Jay McCormack and Steven Beyerlein
Department of Mechanical Engineering
University of Idaho Moscow, ID 83844
Email: mccormack@uidaho.edu and sbeyer@uidaho.edu
Denny Davis
Engineering Education Research Center
Washington State University Pullman, WA 99164
Email: davis@wsu.edu
Howard Davis
School of Chemical Engineering Bioengineering
Washington State University Pullman, WA 99164
Email: davish@wsu.edu
Patsy Brackin
Department of Mechanical Engineering
Rose-Hulman Institute of Technology Terre Haute, IN 47803
Email: brackin@rose-hulman.edu
Robert Gerlick
Mechanical Engineering Technology
Pittsburg State University Pittsburg, Kansas
Email: rgerlick@pittstate.edu
Paul Leiffer
Department of Engineering
LeTourneau University Longview, TX 75607
Email: paulleiffer@letu.edu
Michael Trevisan and Jennifer Lebeau
Learning and Performance Research Center
Washington State University Pullman, WA 99164-2136
Email: trevisan@wsu.edu and jlebeau@wsu.edu
Susannah Howe
Picker Engineering Program
Smith College Northampton, Massachusetts 01063
Email: showe@smith.edu
Phillip Thompson
Dept. of Civil and Environmental Engineering
Seattle University Seattle, WA 98122
Email: thompson@seattleu.edu
Javed Khan
Aerospace Science Engineering
Tuskegee University Tuskegee, AL 36088
Email: mjkhan@mytu.tuskegee.edu
Abstract
Engineering ethics is recognized as a valued topic in industry and education but is difficult to teach and assess. This paper presents a web-based professional responsibility instrument and accompanying rubric, which is used to assess student understanding and skill at identifying and discussing areas of strength and opportunity in an ethical case taken from the student’s project.
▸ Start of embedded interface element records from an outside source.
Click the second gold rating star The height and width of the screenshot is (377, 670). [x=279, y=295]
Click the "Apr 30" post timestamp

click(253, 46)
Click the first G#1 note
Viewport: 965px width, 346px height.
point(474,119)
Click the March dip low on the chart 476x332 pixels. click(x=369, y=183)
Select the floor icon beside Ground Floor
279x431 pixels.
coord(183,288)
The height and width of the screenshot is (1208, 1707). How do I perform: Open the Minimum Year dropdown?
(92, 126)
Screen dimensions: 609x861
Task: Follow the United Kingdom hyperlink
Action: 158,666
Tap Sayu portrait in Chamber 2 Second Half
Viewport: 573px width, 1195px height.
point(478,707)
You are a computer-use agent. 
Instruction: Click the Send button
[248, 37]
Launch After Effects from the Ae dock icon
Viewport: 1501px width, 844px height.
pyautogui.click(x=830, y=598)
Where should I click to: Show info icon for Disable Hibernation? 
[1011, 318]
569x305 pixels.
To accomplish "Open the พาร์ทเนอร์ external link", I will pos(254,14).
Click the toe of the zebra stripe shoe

Students completing the assignment most frequently rated work competence as both highly important and a team strength while issues of sustainability were least frequently cited. The scored results of this assignment showed students were moderately effective at relating ethical issues to situations within their projects as well as addressing them responsibly. In a post- assessment survey, students and faculty rated the assignment as somewhat accurate to mostly accurate and mostly accurate respectively. An inter-rater agreement study of the assessment showed that scorers were on average within one level of difference on the scoring rubric 97% of the time. Results of administering the assessment in a capstone course can be packaged and presented as part of a program accreditation self-study.